-- Opening Marker --

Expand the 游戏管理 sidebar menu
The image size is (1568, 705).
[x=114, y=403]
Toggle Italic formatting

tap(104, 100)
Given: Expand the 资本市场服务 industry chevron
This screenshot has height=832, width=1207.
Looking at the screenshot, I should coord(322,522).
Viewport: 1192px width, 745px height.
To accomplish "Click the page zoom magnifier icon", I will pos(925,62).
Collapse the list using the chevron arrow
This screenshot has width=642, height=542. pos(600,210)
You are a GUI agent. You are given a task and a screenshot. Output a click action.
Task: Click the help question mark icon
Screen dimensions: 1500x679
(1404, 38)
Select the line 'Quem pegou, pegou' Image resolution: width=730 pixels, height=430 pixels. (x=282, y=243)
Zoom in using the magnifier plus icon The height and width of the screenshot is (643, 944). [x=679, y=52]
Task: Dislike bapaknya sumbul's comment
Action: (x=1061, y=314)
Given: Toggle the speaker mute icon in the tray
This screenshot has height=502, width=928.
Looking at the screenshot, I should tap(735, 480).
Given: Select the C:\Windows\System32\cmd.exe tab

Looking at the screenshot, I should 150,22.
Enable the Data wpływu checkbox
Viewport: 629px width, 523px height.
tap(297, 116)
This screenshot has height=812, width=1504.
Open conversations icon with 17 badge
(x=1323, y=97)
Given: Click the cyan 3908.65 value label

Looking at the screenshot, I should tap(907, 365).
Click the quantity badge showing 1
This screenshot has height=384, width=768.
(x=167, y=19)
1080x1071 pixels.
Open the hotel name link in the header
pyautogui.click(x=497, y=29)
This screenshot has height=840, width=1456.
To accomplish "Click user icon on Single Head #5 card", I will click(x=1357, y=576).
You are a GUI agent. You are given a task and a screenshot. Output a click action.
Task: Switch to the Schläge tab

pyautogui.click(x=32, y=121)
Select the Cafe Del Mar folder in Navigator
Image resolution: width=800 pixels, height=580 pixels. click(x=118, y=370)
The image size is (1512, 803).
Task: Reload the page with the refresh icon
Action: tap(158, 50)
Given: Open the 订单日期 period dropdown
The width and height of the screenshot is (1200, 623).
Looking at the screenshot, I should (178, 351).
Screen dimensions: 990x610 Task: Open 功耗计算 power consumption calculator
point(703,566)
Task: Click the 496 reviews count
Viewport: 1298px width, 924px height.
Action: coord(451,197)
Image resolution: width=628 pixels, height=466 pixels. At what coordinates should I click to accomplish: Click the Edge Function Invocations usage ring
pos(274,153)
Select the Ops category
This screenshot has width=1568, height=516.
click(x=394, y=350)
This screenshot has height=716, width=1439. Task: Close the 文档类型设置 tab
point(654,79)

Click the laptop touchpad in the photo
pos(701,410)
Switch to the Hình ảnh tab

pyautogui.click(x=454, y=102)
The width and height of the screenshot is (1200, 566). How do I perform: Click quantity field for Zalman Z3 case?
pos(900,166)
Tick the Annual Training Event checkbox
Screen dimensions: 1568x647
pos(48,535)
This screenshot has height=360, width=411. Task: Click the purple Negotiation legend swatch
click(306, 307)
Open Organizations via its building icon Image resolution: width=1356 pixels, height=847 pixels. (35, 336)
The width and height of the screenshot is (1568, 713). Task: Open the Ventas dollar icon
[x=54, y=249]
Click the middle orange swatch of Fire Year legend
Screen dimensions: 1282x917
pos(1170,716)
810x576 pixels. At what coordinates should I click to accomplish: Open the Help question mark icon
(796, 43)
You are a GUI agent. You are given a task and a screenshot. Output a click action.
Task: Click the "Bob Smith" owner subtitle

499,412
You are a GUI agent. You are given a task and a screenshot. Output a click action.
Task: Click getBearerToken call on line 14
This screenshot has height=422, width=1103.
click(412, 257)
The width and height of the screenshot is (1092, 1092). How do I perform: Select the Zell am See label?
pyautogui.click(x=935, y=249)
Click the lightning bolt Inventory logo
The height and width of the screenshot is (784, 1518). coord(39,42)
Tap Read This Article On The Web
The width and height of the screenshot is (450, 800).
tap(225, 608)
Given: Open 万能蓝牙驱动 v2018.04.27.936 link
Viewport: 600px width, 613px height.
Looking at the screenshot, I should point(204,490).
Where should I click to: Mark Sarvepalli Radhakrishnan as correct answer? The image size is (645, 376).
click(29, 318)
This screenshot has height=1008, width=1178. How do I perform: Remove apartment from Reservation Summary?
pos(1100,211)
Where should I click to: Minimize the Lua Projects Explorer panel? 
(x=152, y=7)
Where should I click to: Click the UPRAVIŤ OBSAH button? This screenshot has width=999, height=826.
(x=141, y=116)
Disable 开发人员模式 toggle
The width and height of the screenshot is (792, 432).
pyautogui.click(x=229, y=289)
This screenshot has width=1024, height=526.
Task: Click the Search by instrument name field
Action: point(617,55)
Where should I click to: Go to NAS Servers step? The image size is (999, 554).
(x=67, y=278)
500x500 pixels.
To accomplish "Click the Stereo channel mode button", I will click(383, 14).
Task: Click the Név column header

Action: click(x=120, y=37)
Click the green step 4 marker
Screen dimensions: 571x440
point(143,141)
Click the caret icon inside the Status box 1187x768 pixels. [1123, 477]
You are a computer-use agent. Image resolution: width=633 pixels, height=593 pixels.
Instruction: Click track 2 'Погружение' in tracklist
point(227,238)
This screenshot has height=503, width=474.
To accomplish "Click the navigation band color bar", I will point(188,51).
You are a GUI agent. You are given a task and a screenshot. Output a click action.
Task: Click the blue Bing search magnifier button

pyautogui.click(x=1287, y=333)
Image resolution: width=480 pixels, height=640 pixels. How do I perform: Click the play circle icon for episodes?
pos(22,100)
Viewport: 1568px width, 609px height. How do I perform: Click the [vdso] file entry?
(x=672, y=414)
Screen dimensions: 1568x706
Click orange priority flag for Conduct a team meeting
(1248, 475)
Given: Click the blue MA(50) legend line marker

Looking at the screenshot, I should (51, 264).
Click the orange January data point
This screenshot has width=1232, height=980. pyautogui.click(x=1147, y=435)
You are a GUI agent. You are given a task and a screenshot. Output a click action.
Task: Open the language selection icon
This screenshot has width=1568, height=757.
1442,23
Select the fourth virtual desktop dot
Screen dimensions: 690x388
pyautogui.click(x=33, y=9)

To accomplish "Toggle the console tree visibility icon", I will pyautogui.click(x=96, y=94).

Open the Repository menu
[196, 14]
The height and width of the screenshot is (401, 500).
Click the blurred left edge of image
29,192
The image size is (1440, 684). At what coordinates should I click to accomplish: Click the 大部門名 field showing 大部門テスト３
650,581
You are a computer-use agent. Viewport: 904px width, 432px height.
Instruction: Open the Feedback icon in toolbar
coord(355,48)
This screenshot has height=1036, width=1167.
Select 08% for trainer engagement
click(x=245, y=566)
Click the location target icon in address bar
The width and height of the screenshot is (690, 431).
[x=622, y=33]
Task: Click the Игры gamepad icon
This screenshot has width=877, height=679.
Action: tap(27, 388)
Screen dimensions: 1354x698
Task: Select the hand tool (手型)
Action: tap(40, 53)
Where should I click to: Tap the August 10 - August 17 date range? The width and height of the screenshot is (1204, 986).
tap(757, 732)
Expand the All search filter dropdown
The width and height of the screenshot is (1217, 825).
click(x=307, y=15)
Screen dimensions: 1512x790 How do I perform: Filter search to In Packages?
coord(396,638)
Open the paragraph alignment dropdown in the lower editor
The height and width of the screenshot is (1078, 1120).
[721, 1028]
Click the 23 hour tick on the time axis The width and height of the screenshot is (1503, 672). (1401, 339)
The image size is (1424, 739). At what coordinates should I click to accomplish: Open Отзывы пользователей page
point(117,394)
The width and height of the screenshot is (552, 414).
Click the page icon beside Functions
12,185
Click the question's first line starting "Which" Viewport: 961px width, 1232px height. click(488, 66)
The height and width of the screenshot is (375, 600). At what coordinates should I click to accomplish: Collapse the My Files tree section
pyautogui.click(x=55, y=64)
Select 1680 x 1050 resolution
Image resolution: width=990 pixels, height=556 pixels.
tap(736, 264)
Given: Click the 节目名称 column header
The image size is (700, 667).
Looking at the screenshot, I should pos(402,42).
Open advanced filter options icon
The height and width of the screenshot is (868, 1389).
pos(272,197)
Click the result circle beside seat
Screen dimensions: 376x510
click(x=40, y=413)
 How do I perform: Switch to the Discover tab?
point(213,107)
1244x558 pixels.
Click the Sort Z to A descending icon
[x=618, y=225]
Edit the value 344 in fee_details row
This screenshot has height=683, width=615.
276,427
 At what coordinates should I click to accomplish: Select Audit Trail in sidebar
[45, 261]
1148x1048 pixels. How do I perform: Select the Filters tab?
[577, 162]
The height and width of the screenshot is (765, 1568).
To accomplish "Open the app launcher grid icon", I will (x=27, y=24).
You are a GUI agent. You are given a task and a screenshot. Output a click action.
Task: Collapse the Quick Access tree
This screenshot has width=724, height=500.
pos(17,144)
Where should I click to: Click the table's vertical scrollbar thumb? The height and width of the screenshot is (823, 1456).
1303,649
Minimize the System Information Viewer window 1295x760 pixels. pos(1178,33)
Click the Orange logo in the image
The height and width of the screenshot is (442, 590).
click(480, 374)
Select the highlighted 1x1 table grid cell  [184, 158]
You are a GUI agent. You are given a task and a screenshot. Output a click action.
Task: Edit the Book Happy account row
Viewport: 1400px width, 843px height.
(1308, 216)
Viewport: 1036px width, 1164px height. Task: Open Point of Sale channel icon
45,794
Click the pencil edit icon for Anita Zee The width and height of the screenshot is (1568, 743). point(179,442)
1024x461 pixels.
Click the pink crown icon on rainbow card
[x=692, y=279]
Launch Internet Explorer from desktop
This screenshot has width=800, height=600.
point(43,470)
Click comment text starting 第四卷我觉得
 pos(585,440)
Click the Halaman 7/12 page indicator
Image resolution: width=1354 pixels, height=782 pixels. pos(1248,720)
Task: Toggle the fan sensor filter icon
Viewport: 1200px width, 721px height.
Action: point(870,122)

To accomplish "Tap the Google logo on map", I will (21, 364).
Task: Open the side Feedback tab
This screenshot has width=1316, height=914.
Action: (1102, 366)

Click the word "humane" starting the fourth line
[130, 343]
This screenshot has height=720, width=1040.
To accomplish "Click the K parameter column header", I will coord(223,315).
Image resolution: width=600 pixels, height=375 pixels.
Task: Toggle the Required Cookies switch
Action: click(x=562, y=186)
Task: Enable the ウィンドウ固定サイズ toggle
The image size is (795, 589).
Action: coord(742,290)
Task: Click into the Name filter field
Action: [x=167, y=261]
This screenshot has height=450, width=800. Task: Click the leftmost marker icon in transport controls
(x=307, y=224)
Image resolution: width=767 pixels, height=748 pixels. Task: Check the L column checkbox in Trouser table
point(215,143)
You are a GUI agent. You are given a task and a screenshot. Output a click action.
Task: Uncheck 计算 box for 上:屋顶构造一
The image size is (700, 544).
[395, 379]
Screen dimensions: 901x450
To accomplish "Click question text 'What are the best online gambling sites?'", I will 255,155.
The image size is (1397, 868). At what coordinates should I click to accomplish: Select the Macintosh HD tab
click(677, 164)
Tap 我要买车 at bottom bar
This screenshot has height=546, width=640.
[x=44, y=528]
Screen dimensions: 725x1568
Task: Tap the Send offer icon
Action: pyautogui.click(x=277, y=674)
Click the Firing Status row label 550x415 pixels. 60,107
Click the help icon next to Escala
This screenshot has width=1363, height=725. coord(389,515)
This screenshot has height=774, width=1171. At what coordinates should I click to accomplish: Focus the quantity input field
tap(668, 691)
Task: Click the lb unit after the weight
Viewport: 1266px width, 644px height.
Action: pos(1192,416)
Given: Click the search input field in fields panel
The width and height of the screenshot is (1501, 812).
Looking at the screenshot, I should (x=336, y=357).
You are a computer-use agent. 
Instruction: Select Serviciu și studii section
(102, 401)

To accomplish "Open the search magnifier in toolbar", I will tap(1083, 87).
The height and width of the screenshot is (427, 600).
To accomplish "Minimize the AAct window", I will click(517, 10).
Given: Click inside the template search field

-- Closing Marker --

● **Problem requirements**:
Reproduce only what lies between the start of the listing above and the end of the line containing "Viewport: 1192px width, 745px height.", keeping every line exact.

● **Task output**:
Expand the 游戏管理 sidebar menu
The image size is (1568, 705).
[x=114, y=403]
Toggle Italic formatting

tap(104, 100)
Given: Expand the 资本市场服务 industry chevron
This screenshot has height=832, width=1207.
Looking at the screenshot, I should coord(322,522).
Viewport: 1192px width, 745px height.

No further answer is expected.